Devlet, fındıkta don zararının boyutlarını yapılacak tespitlerle ortaya çıkaracak. Hükümetten beklenen acilen üreticinin zararını karşılayacak önlemler alması. Üreticinin zararı neyse son kuruşuna kadar ödenmeli.

Hatırlarsanız 2004′te yaşanan don felaketi sonucunda devlet hasar tespit komisyonları kurdu. Hasar tespiti yapıldı ve fındık üreticilerine uğradıkları zararın ödenmesi kararlaştırıldı. Tam 10 yıl geçti. Çiftçinin alacağı 153 milyon lira henüz ödenmedi.

Geçmiş yıllara bakıldığında yaklaşık olarak her 10 yılda bir fındıkta don felaketi yaşanıyor. Düşen üretim sektörü derinden yaralıyor.
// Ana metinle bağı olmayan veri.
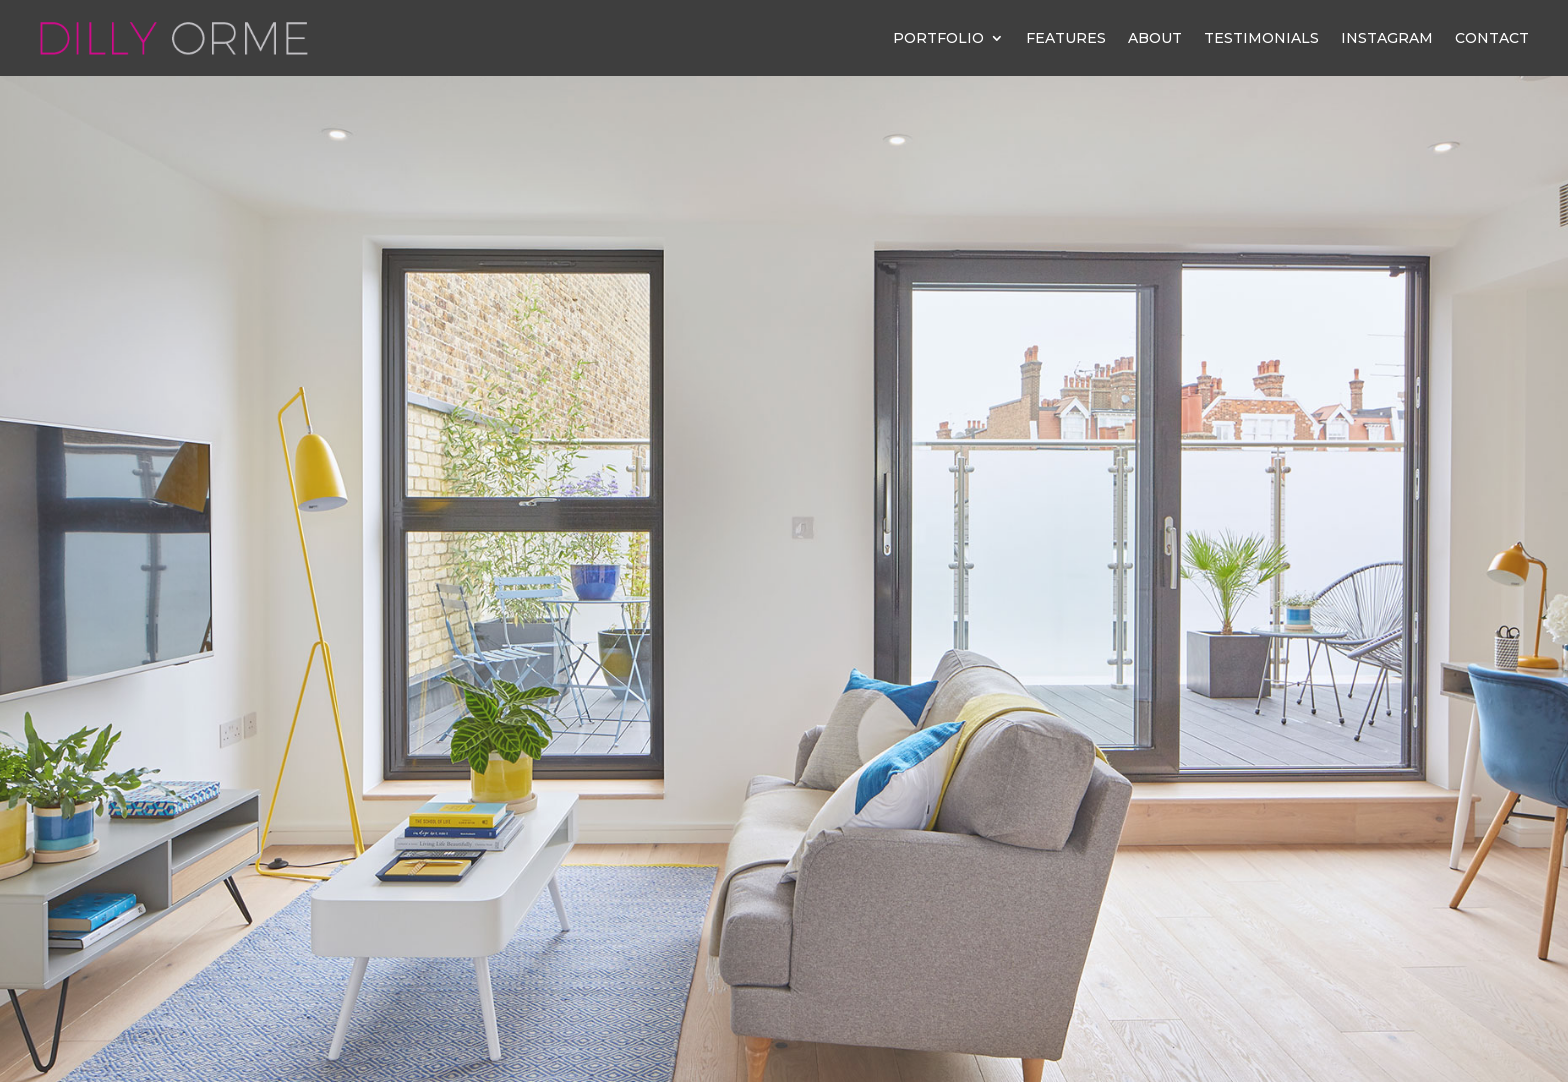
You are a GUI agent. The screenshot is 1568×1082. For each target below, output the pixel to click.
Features (1066, 38)
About (1155, 38)
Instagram (1387, 38)
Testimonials (1261, 38)
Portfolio (938, 38)
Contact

Üretimde ve tüketimde söz sahibi olan Türkiye’deki her gelişme dünya fındık piyasasını, çikolata ve şekerleme sektörünü de olumsuz etkiliyor.

Şikayet etmek, eleştirmek tamam da, çözüm de önermek gerekiyor. O zaman ne yapmalı?

1- Fındıkta istikrarı sağlayacak önlemleri kapsayan uzun vadeli politika uygulanmalı. Üretimden başlarsak, 2004 yılında don felaketi oldu. Kabuklu fındık üretimi 300 bin tona kadar düştü. 2008′de iklim koşulları iyi geçti, üretim 800 bin tonun üzerine çıktı. Bu kadar dalgalı bir üretimde mutlaka bir stok kurumuna, piyasayı düzenleyici kuruma ihtiyaç var. Geçmişte doğrularıyla yanlışlarıyla Fiskobirlik bu görevi yıllarca yaptı. 2006-2008 döneminde ise 3 yıl Toprak Mahsulleri Ofisi piyasayı düzenleme görevini üstlendi. Bugün böyle bir kurum yok. Kabuklu fındık 4 yıl dayanabiliyor. Üretimin çok olduğu yıllarda fındığı stoklayacak ve az olan yıllarda piyasaya sürecek bir kurum mutlaka olmalı.

2- Alan bazlı destek üretimi artırmaz, düşürür. Verimliliği değil, tembelliği teşvik ediyor. 2009′dan bu yana uygulanan alan bazlı destek, üreticiyi fındık bahçelerinden uzaklaştırdı. Geçmişte dekara 200-300 kilo olan üretim 70-80 kiloya kadar düştü. Üreticinin birim alanda fındık üretimini artırmasını sağlayacak destekler sağlanmalı. Keşap Fındık Üreticileri Birliği’nin “Fındıkta İyi Tarım İyi Gelecek Projesi” dekara üretimi 300 kiloya kadar çıkardı. Bu tür projeler desteklenmeli.

3-Türkiye, 2005 yılından bu yana 400 bin tonun üzerinde kabuklu fındık ihraç ediyor. 2012-2013 sezonunda 600 bin tona ulaşıldı. Miktar olarak sağlanan artış ne yazık ki değer bakımından sağlanamıyor. Türkiye daha çok fındık ihraç ederek daha az gelirle yetinmek zorunda kalıyor. İçerde de tüketim artıyor. Bu rakamlar gösteriyor ki, Türkiye fındık üretimini 1 milyon tona çıkarsa bunu rahatlıkla pazarlayabilecek. Bugün düşük fiyatla ihraç edilen fındık doğru politikalarla yarın daha yüksek fiyatla satılabilir.

Özetle fındıkta sürdürülebilir üretim, sürdürülebilir ihracat için ürünün serbest piyasaya bırakılmasına değil, uzun vadeli istikrarlı politikaya ve verimliliği artıracak desteklere ihtiyaç var. Geçmişten ders çıkararak geleceği planlamak gerekir. 2004′te yaşanan don felaketinden ders çıkarılsa, önlemler alınsa bugün ithalat konuşulur muydu?